However, in Switzerland, Professor Stingelin encountered numerous biases and stereotypes, particularly during her early career as a junior researcher and even while pursuing her engineering degree. People struggled to comprehend why a woman would choose to study engineering, making it challenging for her to justify her decision at the time. However, she was fortunate to have the support of her grandmother, professors, and fellow students who provided encouragement and motivated her to persevere. Their belief in her abilities played a crucial role in her journey.

Regarding challenges faced by women in the field, Professor Stingelin emphasizes the issue of being taken seriously, particularly in leadership roles. Although scientific competence is generally recognized, there is an unconscious bias that often favors the advice and opinions of men over women. Overcoming this bias can be difficult, but she believes that maintaining scientific excellence, staying well-informed, delivering results, and ensuring her voice is heard are crucial approaches. She remains determined and resilient, refusing to give up and striving to make a lasting impact.

One effective way to address this challenge is through the presence of role models who can mentor and support younger women in STEM. She believes the best is to have role models and expose women from very early on that a career in STEM is an option. And with early she emphasizes from kindergarten on. Having successful women in leadership positions can inspire confidence and provide guidance. Additionally, providing leadership training and assistance in amplifying their voices can empower women to assert themselves and make their contributions known. It is important to create inclusive networks that actively involve junior members, allowing them to connect with established professionals and participate in relevant scientific communities. Women should build their own networks and support each other in integrating into broader scientific networks, as men often have a stronger presence in networking circles. By fostering self-confidence, providing mentorship, leadership training, and facilitating networking opportunities, women in STEM can overcome barriers and empower themselves to succeed in their chosen fields. Encouraging a supportive and inclusive environment is essential for enabling women to thrive and make their voices heard.

Another valuable piece of advice she shares is to identify and rely on the opinions of a select group of 3 to 5 individuals whom the young women value. If these trusted individuals believe in her capabilities, it can provide a strong foundation. It is important to understand that it is impossible to please everyone or make everyone understand one's choices fully. However, having a handful of people who believe in her can be an excellent starting point. These individuals will be there to provide support during moments of self-doubt or when facing resistance. They can help instill confidence and reinforce her belief in herself and the path she has chosen.

To sum it up, Dr. Stringelin explains while self-confidence is a significant barrier for women in STEM fields, women should not always doubt themselves and be overly self-critical. While these traits can be beneficial at times, it is crucial for women to learn to assert themselves, believe in their abilities, and overcome self-doubt. She reminds us that without mentorship and a sense of community, all women should be encouraged to help create a supportive community in all areas of STEM.

Supplied material
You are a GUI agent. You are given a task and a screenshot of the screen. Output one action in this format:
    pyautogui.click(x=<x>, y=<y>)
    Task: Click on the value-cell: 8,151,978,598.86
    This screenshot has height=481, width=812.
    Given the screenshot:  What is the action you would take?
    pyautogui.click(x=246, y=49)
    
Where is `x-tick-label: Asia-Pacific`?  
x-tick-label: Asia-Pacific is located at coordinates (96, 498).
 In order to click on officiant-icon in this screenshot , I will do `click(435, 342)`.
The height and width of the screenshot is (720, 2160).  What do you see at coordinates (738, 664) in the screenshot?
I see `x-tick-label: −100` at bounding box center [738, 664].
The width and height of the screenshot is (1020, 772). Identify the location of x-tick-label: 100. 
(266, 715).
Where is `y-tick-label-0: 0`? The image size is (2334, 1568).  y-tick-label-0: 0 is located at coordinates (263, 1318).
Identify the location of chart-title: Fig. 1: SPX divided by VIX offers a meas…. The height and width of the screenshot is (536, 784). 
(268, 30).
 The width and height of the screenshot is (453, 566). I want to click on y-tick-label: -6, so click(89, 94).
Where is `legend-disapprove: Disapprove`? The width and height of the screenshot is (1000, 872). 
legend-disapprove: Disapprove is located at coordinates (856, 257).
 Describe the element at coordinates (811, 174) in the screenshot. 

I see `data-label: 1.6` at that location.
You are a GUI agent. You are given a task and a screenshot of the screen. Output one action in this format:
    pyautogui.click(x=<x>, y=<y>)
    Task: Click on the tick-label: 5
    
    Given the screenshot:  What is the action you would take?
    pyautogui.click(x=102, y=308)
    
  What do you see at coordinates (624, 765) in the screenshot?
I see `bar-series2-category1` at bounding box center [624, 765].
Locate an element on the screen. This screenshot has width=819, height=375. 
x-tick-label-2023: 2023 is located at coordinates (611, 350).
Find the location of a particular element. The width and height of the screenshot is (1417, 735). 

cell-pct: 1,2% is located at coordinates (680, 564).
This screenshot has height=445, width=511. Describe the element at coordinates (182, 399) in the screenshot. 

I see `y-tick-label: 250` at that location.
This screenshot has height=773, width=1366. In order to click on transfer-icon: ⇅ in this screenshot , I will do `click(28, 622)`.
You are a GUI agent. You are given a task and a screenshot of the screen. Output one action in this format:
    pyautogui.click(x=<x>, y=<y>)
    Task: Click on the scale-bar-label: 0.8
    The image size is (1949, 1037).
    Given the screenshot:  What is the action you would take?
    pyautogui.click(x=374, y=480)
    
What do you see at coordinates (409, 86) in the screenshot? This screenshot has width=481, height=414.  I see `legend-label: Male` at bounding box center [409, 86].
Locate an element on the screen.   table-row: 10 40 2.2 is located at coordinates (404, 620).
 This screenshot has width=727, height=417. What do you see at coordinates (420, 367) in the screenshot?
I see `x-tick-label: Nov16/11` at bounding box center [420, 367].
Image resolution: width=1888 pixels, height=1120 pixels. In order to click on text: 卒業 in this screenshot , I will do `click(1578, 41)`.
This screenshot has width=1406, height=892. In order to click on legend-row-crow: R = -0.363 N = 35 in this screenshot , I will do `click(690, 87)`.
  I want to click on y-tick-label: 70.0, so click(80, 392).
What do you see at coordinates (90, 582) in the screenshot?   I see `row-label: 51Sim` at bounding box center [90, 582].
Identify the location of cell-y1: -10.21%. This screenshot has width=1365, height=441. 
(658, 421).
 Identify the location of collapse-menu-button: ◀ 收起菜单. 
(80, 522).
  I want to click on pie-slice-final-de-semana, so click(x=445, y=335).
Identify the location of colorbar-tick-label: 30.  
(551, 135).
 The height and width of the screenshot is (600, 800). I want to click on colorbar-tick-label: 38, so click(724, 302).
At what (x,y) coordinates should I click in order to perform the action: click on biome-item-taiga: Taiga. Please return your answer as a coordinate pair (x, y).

Problem statement
According to the text on women in STEM, why should women build their own networks and help one another join broader scientific networks? Answer in one to three sentences.

Answer box
They should do so because men often have a stronger presence in networking circles.